His August 21, 2016, tweet declaring it “will soon the Podesta’s time in the barrel” has drawn much attention. It came six weeks before WikiLeaks released hacked emails from the account of John Podesta, the chief executive of the Clinton campaign. But Stone similarly insists that this tweet was unrelated to any inside information. He asserts he was guessing that Podesta’s business associations—and those of Podesta’s lobbyist brother—would soon be in the public spotlight. The tweet, as he points out, does not reference WikiLeaks or stolen documents.

But there’s a series of later tweets that are far more intriguing, and which Stone ignores in his defense—and neglects to include in the timeline he submitted to the House intelligence committee. At around one in the morning on October 2, Stone tweeted: “Wednesday@HillaryClinton is done. #WikiLeaks.” Two days later, he tweeted: “I have total confidence that @wikileaks and my hero Julian Assange will educate the American people soon #LockHerUp.”

These tweets certainly suggest that Stone knew something was coming soon from WikiLeaks. In fact, on Thursday, October 6, the hacked emails of Clinton insider Capricia Marshall were posted on the DCLeaks site, and the true bomb hit the following day: WikiLeaks began posting the first group of 60,000 emails stolen from Podesta. These emails would be released by WikiLeaks in small batches almost daily over the next month,  creating a drip-drip-drip crisis the Clinton campaign could not shake.

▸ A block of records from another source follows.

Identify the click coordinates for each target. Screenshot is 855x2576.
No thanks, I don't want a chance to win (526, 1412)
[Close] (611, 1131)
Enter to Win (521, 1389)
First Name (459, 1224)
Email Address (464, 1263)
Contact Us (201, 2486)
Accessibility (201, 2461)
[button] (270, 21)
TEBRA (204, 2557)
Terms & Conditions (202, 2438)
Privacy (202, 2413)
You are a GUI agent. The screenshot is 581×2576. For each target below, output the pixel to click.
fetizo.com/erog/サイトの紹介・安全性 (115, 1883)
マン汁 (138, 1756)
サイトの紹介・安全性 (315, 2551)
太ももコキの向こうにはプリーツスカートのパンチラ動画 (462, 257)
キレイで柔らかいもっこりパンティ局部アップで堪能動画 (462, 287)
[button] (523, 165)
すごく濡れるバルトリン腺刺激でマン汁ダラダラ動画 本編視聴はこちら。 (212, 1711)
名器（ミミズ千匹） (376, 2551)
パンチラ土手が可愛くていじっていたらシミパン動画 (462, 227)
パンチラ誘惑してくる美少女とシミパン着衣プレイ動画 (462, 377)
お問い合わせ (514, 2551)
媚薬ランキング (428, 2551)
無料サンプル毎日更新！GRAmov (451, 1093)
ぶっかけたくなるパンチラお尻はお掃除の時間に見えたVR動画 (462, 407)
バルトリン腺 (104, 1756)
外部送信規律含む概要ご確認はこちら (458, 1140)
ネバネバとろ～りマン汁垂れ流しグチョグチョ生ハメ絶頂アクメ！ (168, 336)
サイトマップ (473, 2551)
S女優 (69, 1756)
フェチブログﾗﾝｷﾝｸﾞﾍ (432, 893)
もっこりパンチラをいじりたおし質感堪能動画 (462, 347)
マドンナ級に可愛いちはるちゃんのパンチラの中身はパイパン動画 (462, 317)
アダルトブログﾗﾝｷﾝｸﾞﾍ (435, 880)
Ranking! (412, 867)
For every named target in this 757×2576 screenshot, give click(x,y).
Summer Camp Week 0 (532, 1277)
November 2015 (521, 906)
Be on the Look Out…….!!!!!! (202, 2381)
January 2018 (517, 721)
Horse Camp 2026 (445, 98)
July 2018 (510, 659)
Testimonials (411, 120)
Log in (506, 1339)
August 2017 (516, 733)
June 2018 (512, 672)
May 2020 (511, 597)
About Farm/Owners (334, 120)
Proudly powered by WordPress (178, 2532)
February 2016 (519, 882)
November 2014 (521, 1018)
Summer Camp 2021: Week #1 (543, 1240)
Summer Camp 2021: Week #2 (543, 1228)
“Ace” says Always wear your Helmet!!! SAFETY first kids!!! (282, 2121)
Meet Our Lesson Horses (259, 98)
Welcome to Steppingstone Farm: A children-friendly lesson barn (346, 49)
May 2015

Stone’s tweets—especially the one on October 2—indicate prior knowledge of a major WikiLeaks action against Clinton. Days later, such a move happened. Perhaps this was another coincidence. But it is suspicious that Stone goes through much exertion to explain away his August statement and tweet but ignores the October tweets, including one that specifies, almost to the day, the timing of a WikiLeaks blast against Clinton. So what enabled him so confidently to predict Clinton’s WikiLeaks doom?

Congressional investigators—and special counsel Robert Mueller—would be wise to ignore Stone’s theatrics and self-serving defense and pay close attention to those October tweets. If Stone is excluding them from his account, that’s a good enough reason for scrutiny. 

Outside the hearing room, Stone—a longtime conspiracy theorist (he wrote a book saying LBJ killed JFK), and now a regular contributor on Alex Jones’ Infowars site—took a confrontational stance. He boasted that he had matched committee Democrats point by point. He demanded that three committee Democrats—as well as Clinton—apologize to him. But if Democratic committee members are right, Stone’s time in the barrel may not yet be over.